Letkol Andriyani menambahkan, faktor lain yang menjadi perhatian BINDA adalah adanya area-area blank spot atau daerah tanpa sinyal di wilayah Kabupaten Solok Selatan dan Mentawai.
“Meskipun Telkom, Telkomsel, dan Iconet telah memberikan dukungan, beberapa wilayah ini masih terkendala sinyal komunikasi yang bisa berdampak pada kelancaran Pilkada,” ujarnya.
Masa kampanye yang tengah berlangsung juga memunculkan beberapa kekhawatiran, salah satunya adalah keterlibatan anak-anak dalam kampanye.
Hal ini ditekankan oleh Letkol Andriyani sebagai salah satu masalah yang perlu mendapatkan perhatian lebih.
“Masalah infrastruktur juga perlu diatasi, karena masih banyak jalan yang rusak dan sempit, yang berpotensi menghambat pendistribusian logistik Pilkada,” tambahnya.

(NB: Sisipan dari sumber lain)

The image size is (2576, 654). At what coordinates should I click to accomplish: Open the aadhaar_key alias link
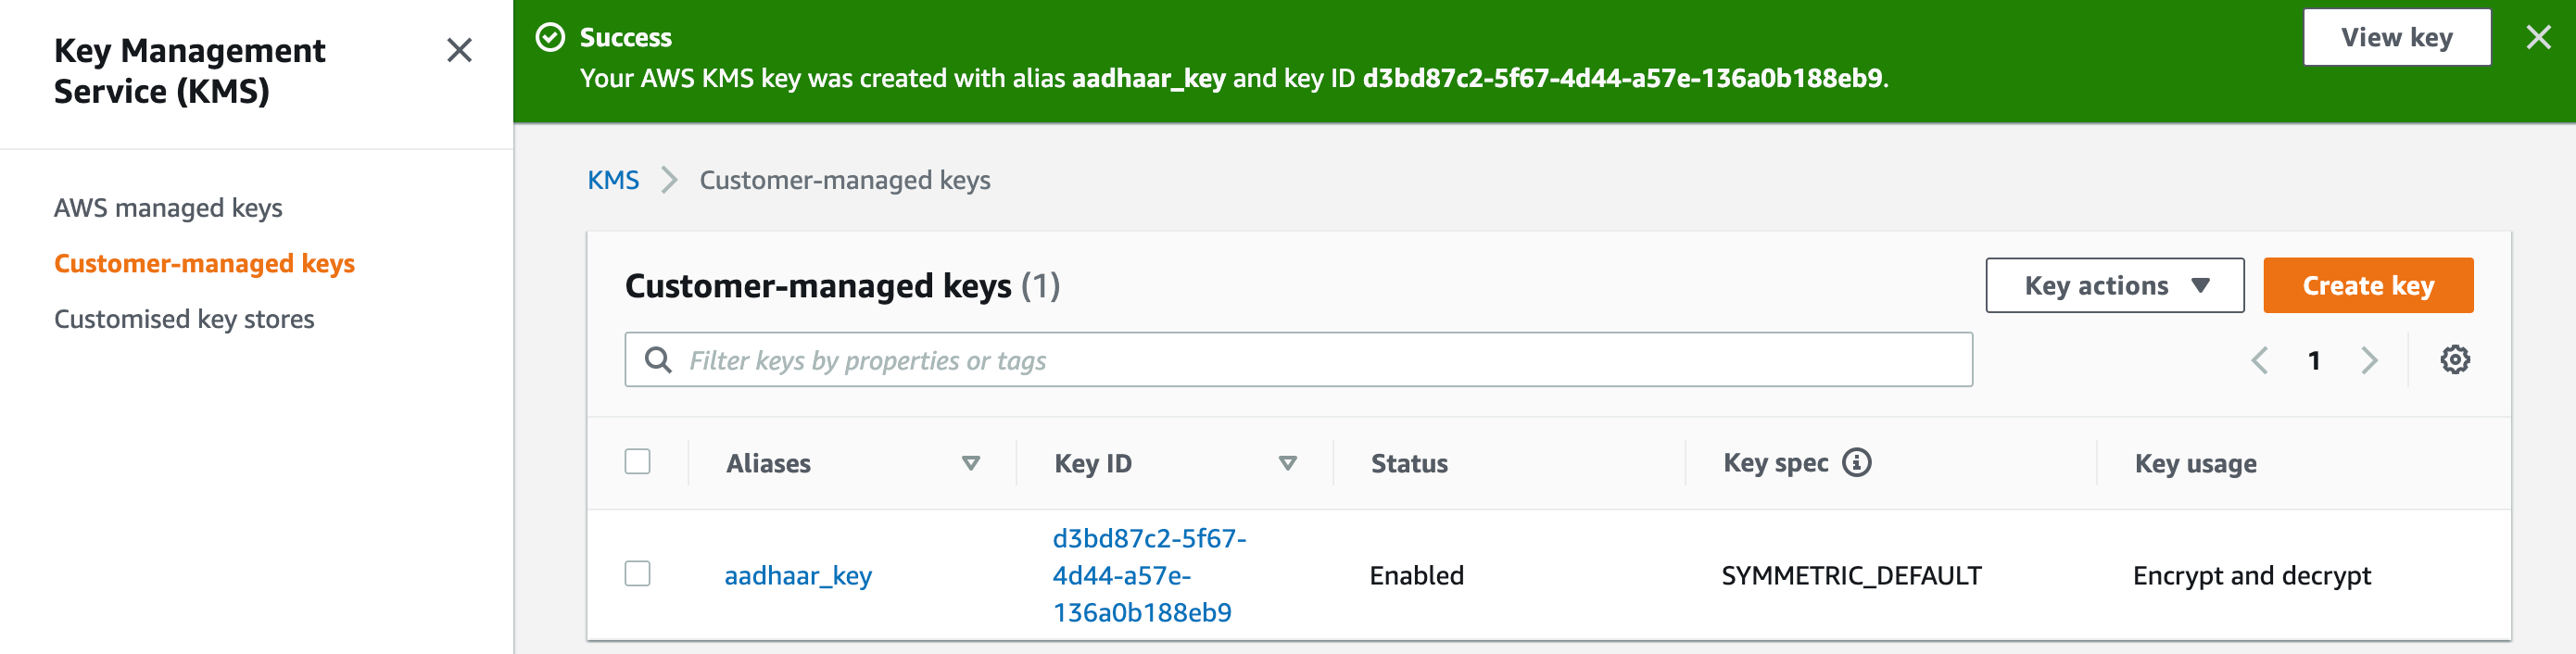797,575
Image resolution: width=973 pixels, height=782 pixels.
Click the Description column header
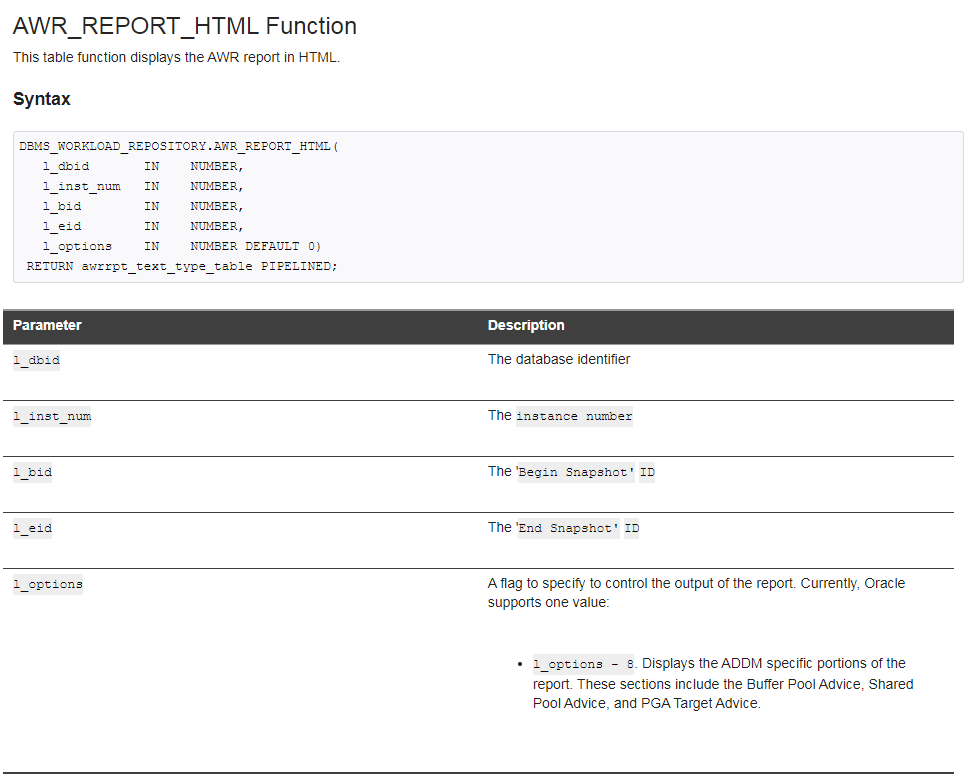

Dalam kesempatan yang sama, Ketua KPU Sumbar, Surya Efitrimen, menekankan bahwa Pilkada Serentak tinggal menghitung hari, yaitu pada 27 November 2024.KPU Sumbar bersama seluruh KPU kabupaten dan kota serta badan adhoc lainnya berkomitmen untuk mendistribusikan logistik Pilkada ke seluruh TPS paling lambat pada H-1 sebelum hari pemungutan suara.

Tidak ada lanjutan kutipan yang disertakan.